Minggu, 13 Januari 2013

KERAJAAN MATARAM


KERAJAAN MATARAM
MAKALAH



Oleh
Abdul Ra’uf
110110301005

Ilmu Sejarah
Fakultas Sastra
Universitas Jember
2012
BAB I
PENDAHULUAN 
 Latar Belakang
            Perkembangan Islam di Indonesia tidak terlepas dari besarnya kerajan-kerajan Islam termasuk salah satunya Kerajaan Mataram Islam. Dengan adanya Kerajaan Mataram ini maka Islam dapat tersebar luas di Indonesia. Di Kerajaan Mataram ini pula banyak ulama dan para sunan yang membantu penyebaran Islam, tetapi tempat yang paling luas di isi dengan hubungan antara sunan dan VOC, karena itulah kerajan mataram islam memiliki terbanyak berita yang tentunya kami peroleh melainkan juga karena dalam alam pikiran Raja, kompeni mengambil tempat yang semakin besar.
Salah satu raja yang paling berpengaruh besar dalam penyebaran Islam adalah Panembahan Senapati sehingga dialah peletak dasar Islam di Kerajaan Mataram, Daerah Kerajaa Mataram adalah mulai dari Cirebon sampai Surabaya (Jawa Timur). Dengan penaklukannya ke daerah-daerah lain Islam tersebar dengan baik bahwa Kerajaan Mataram merupakan kerajaan yang disegani saat itu. Di samping memiliki kekuatan militer yang kuat, para rajanya pun amat mementingkan perkembangan Islam di daerah-daerahnya sehingga sampai sekarang kita bisa melihat peninggalan-peninggalannya.
Rumusan masalah
1.      Mengapa kerajaan mataram islam tersebar luas di seluruh Indonesia ?
2.      Apa menurut berita-berita tentang mataram kuno ?
3.      Bagaimana ajaran islam itu tumbuh kembangnya di kerajaran mataram islam ?

Bagian Data:

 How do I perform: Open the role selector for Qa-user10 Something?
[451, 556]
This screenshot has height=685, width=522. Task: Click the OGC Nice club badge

Tugas Latihan:
- 1) Dalam teks bacaan tentang Kerajaan Mataram, raja siapa yang disebut sebagai peletak dasar Islam di kerajaan itu?
- 2) Tolong sambung teks bacaan tentang Kerajaan Mataram mulai dari sesudah kalimat terakhirnya.

Soal Terjawab:
- 1) Panembahan Senapati.

- 2)
BAB II
PEMBAHASAN 
Letak Geografis Kerajaan Mataram
      Kerajaan mataram berdiri pada tahun 1582. Pusat kerajaan ini terletak di sebelah tenggara kota Yogyakarta, yakni di Kotagede. Menurut berita-berita kuno tentang Mataram, wilayahnya Di daerah aliran Sungai Opak dan Progo yang bermuara di Laut Selatan.[1] Membentang antara Tugu sebagai batas utara dan Panggung Krapyak di batas selatan, antara Sungai Code di timur dan Sungai Winongo sebelah barat. Antara Gunung Merapi dan Laut Selatan, Kraton dalam pikiran masyarakat Jawa, diartikan sebagai pusat dunia yang digambarkan sebagai pusat jagad.
Di daerah aliran Sungai Opak dan Progo yang bermuara di Laut Selatan[2]. Membentang antara Tugu sebagai batas utara dan Panggung Krapyak di batas selatan, antara Sungai Code di timur dan Sungai Winongo sebelah barat. Antara Gunung Merapi dan Laut Selatan, Kraton dalam pikiran masyarakat Jawa, diartikan sebagai pusat dunia yang digambarkan sebagai pusat jagad.


Sejarah Kerajaan Mataram
      Banyak sekali sumber yang mengatakan sejarah kerajaan berdirinya kerajaan Mataram yaitu:
1.      Mitos Wahyu Keprabon[3]
Hadirnya sebuah mitos yang mengiringi hadir dan berkembangnya sebuah kerajaan adalah wajar. mitos adalah penjaga kepercayaan rakyat sehingga dengan mitos itu rakyat tetap percaya bahwa raja adalah utusan dan anak dewa yang berhak memimpinnya hingga akhir hayat. Walaupun mestinya mitos tersebut harusnya makin hilang, seiring dengan tumbuh kembangnya ajaran Islam di kerajaan Mataram Islam.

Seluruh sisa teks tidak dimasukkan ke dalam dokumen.